While it would take a VERY different MMO for characters growing old and dying to be a good thing, there are aspects of this that could be very applicable, sometimes with only moderate change to existing games.
The first thing this would require would be to have a strong level of interactions between characters owned by the same player. Items that bind to an account would be the norm, rather than the exception, and an interface for easily interacting with each other would make the experience much smoother.
Also, this design would work best if raising some of the alternate characters didn't take as long as the leveling process in an MMO usually does.
Once these changes were implemented, the designers could be focused on content where characters support each other. For example:
1. The ability to build a character who sacrifices fighting power for increased ability in other areas such as crafting: The hardest part about this option is, of course, having a game with non-fighting progression that is sufficiently interesting. Your specialized blacksmith wouldn't be able to go through top level fighting content, but he could make amazing stuff you couldn't get any other way.
2. Level-capped content with wide-reaching reward: What if the only way to get a component for a powerful item was to do a level 20 instance with a group made of level 15's or less? While many players currently consider leveling to be the boring part of an MMO, adding specialized challenges like this would make this experience a lot more enjoyable.
3. Content designed with non-standard challenges: Picture a 3-man instance full of glass-cannon type enemies whose damage output was so high that it was nearly impossible to clear without a group focued on burst damage and crowd control. Not every character would even be capable of being in a group that would be able to make it through. As long as there was enough variety in this type of content that no character type felt underutilized, this would allow a greater degree of new experiences with a new character, while at the same time, acquiring rewards for your account that your main high level character is not capable of.
There is far more that could be done with this, but I wanted to keep my suggestions in line with what would fit into the standard MMO (i.e. WoW, Aion, Warhammer Online, Guild Wars, etc.). The most important thing to keep in mind would be to focus on ways characters in an account could support each other, rather than treating each character as an individual experience.
Don't overscript it:
The one danger here would be making the mistake of having all of this work in highly scripted ways. Examples:
Bad: You have to be a mage to enter this dungeon.
Good: This dungeon was designed to be most doable by mages, but we're letting players have the room to be creative and find alternate means.
Bad: Your character can either ally with Faction A or Faction B, each of which offers a unique set of tasks and rewards.
Good: Faction A and Faction B both offer a unique set of tasks and rewards but the style of challenges from each faction are vastly different, making it difficult for a character to progress far in both.

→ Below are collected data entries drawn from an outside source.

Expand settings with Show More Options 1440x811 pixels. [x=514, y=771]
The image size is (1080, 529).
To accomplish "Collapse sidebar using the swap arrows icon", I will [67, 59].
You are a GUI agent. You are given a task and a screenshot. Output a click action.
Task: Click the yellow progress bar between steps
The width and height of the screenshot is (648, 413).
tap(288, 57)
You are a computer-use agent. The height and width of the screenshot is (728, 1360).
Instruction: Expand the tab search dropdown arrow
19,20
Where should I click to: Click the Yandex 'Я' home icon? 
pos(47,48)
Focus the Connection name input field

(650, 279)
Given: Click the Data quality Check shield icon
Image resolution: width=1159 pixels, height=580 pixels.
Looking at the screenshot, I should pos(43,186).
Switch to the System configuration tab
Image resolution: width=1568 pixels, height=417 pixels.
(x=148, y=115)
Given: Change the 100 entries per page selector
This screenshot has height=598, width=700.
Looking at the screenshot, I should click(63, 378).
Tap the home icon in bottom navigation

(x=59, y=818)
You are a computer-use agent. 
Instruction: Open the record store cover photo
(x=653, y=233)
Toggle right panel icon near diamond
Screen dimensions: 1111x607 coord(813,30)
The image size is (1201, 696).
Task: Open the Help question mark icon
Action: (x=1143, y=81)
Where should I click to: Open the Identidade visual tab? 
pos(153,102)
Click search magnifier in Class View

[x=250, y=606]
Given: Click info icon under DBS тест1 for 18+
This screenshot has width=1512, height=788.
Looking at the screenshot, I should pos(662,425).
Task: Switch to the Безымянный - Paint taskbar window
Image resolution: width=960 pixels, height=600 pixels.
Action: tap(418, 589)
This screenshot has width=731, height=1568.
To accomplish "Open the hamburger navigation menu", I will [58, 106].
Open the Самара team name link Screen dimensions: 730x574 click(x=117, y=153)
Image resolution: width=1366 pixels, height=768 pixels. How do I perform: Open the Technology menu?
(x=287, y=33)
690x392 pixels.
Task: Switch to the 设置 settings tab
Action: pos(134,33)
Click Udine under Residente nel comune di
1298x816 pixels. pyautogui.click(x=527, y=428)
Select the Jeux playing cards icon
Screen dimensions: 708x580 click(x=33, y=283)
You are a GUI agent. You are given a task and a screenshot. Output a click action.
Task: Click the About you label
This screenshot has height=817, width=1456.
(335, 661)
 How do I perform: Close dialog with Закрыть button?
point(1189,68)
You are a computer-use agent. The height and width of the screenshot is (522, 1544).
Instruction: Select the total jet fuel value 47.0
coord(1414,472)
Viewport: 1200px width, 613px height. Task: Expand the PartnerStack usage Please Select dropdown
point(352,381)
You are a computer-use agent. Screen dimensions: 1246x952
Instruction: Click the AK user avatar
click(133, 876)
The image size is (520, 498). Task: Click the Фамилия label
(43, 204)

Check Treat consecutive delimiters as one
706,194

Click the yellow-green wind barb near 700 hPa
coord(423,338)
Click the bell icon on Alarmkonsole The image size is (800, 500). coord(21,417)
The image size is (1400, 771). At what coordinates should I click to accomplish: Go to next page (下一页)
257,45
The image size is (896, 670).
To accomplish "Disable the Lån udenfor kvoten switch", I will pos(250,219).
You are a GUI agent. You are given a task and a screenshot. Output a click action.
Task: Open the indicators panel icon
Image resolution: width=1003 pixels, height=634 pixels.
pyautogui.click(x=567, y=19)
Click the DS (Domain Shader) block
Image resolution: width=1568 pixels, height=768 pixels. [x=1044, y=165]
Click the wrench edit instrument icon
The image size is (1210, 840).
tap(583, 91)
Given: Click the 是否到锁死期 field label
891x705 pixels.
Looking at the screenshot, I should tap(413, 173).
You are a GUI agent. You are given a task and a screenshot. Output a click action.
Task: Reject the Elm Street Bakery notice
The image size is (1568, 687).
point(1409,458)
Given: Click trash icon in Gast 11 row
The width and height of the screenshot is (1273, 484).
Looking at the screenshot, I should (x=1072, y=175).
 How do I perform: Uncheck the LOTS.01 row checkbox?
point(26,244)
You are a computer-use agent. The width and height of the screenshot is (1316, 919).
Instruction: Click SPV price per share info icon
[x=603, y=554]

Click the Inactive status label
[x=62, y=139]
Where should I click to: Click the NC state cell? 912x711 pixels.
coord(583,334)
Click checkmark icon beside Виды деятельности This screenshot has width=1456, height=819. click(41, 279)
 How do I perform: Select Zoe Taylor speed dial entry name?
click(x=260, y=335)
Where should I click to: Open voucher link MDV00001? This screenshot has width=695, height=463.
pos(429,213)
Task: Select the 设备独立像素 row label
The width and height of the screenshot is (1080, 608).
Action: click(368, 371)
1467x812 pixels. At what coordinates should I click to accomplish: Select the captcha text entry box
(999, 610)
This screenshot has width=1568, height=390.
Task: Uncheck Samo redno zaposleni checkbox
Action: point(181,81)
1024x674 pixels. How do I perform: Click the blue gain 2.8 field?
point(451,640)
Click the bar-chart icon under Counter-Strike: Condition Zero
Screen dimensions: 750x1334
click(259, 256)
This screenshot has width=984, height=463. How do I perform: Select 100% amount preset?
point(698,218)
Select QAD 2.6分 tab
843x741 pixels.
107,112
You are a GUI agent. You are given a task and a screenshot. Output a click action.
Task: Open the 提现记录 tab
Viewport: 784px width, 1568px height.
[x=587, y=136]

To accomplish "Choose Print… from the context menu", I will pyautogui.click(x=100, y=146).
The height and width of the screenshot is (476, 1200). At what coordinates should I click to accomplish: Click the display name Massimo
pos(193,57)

Besides the fact that the scripting would make gameplay feel confining, it would also encourage lazy design. In both of the above examples, it is far more difficult to design the good content than the bad, but it would be far more gratifying to players who would feel like they solved and conquered a challenge, rather than just being handed something because they made a particular choice.
Though imperfect in its implementation, the design of Monster Rancher, encouraging monsters/characters who fill different roles that support each other, would go a long way toward taking MMOs to the next level.